**DATA PROVIDED:**
+-------+

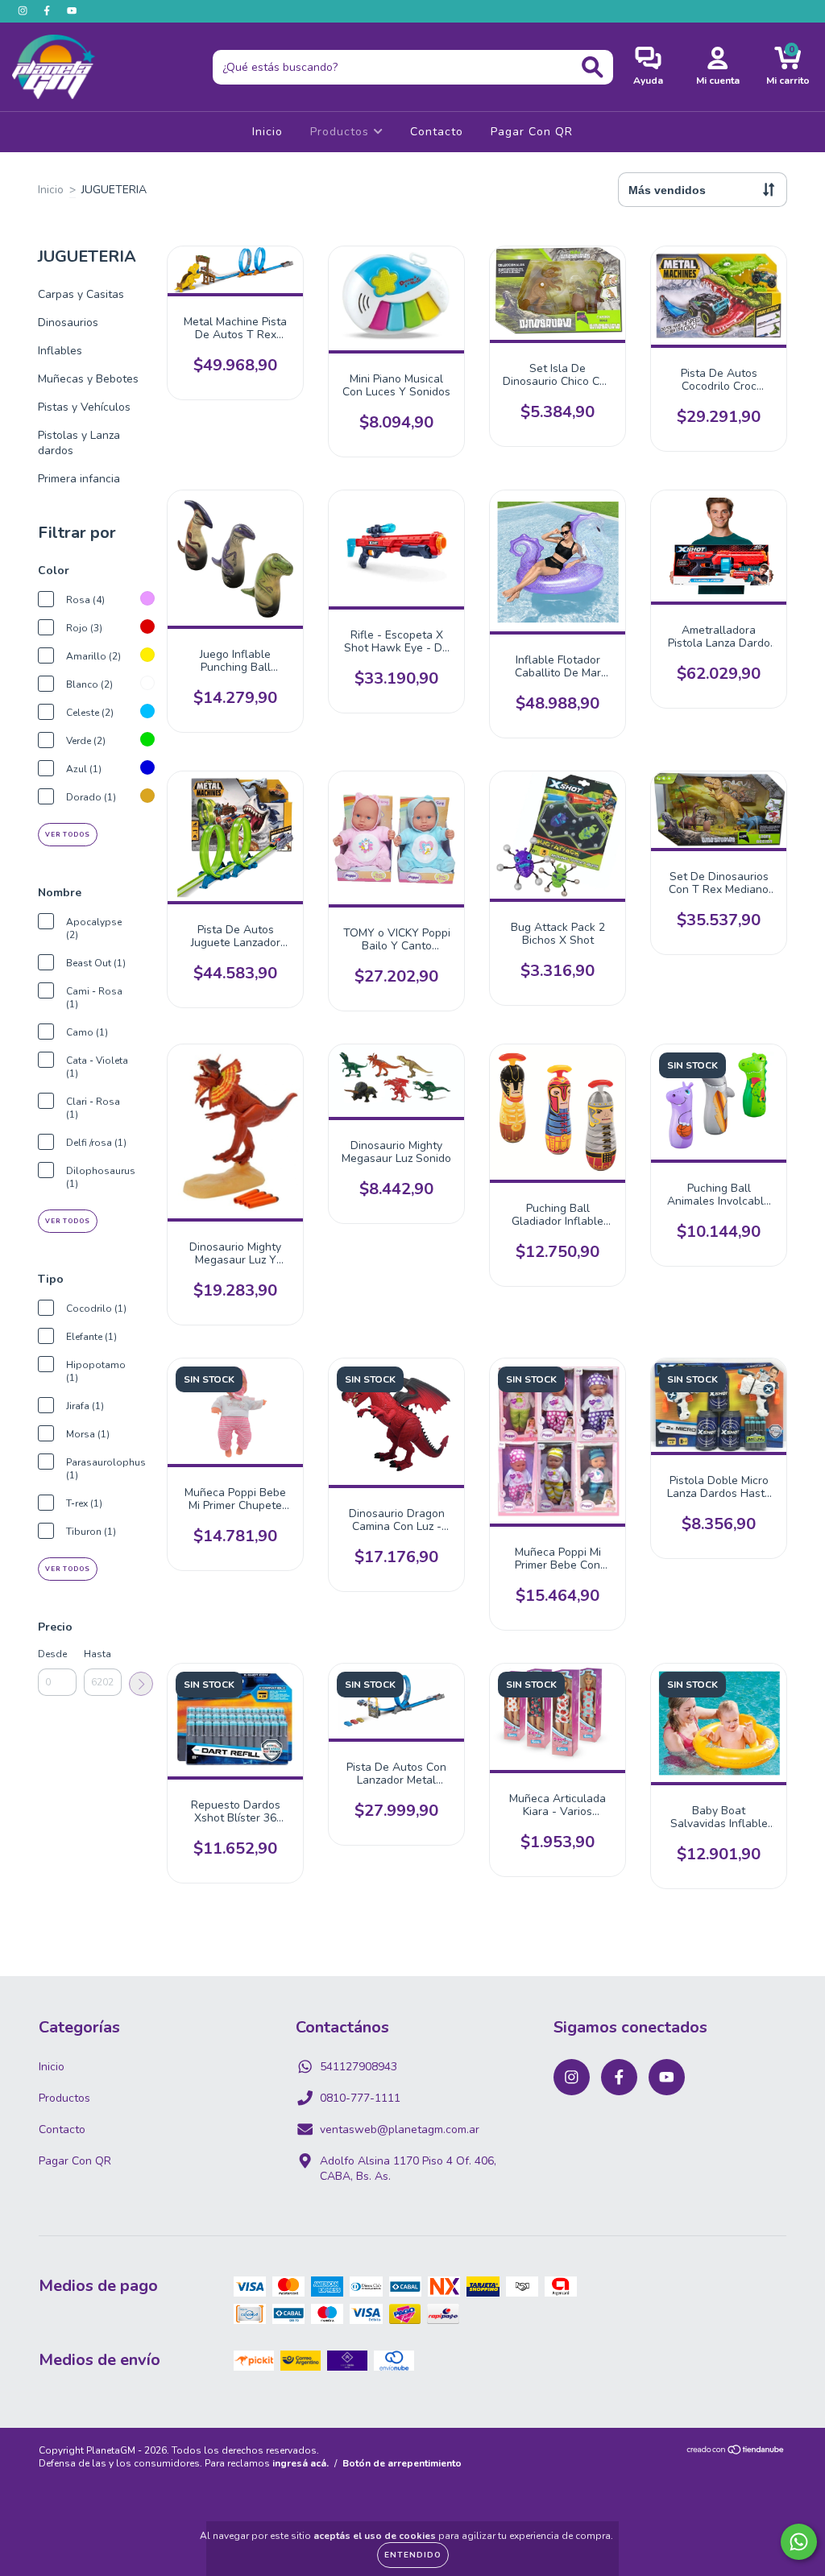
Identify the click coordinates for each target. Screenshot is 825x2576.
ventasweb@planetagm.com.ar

+-------+

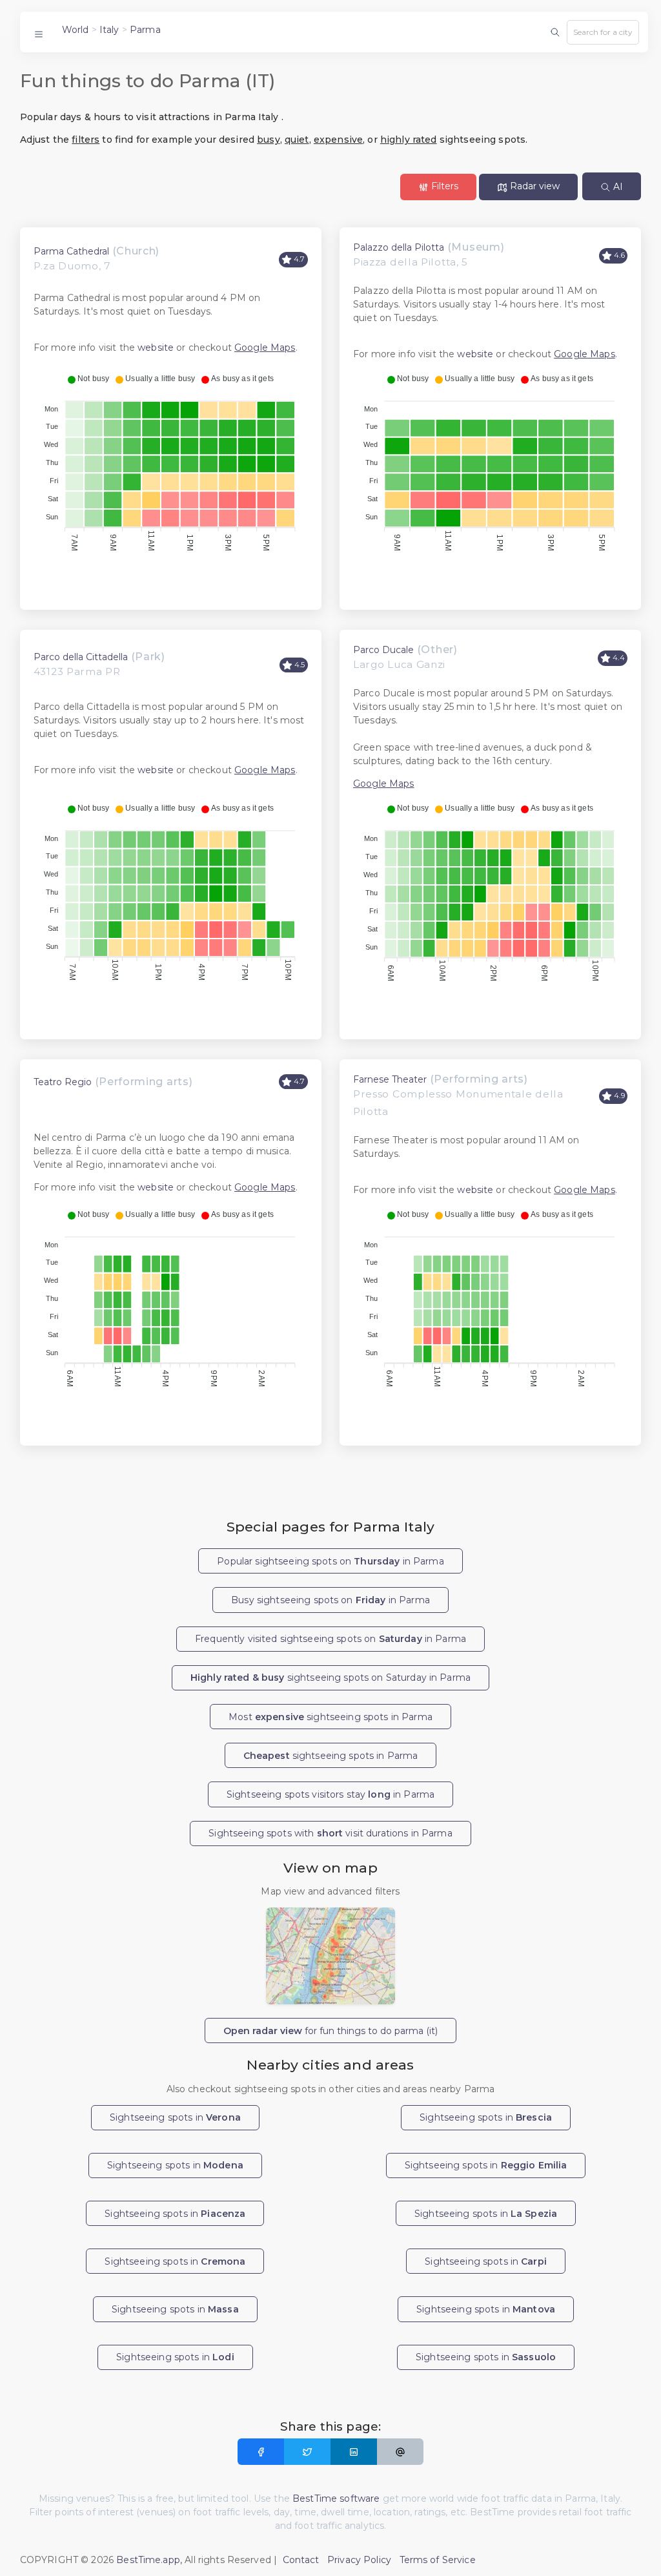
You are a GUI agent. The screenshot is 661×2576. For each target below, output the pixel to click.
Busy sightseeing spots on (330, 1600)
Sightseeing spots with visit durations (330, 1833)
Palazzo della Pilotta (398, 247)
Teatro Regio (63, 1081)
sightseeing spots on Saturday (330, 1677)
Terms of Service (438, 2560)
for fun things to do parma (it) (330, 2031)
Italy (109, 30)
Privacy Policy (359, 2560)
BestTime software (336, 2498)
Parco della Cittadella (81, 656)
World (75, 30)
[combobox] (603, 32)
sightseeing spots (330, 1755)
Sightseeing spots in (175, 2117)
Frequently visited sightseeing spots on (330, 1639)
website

+-------+

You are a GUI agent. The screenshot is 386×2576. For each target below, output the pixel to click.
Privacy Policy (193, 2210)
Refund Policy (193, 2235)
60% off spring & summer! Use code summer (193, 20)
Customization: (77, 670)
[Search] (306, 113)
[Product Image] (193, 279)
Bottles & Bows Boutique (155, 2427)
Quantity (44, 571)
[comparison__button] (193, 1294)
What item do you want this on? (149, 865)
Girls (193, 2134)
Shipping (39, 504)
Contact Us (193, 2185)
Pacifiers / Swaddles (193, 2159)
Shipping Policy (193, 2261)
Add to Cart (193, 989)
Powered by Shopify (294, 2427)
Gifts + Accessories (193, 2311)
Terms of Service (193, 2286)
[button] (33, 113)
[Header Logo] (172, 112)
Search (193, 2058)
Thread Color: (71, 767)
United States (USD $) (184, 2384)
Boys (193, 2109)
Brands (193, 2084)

+-------+

**WORK TASK:**
For the entries, state the number of lines that include the string "target". Add no other words.

**ANSWER SPACE:**
3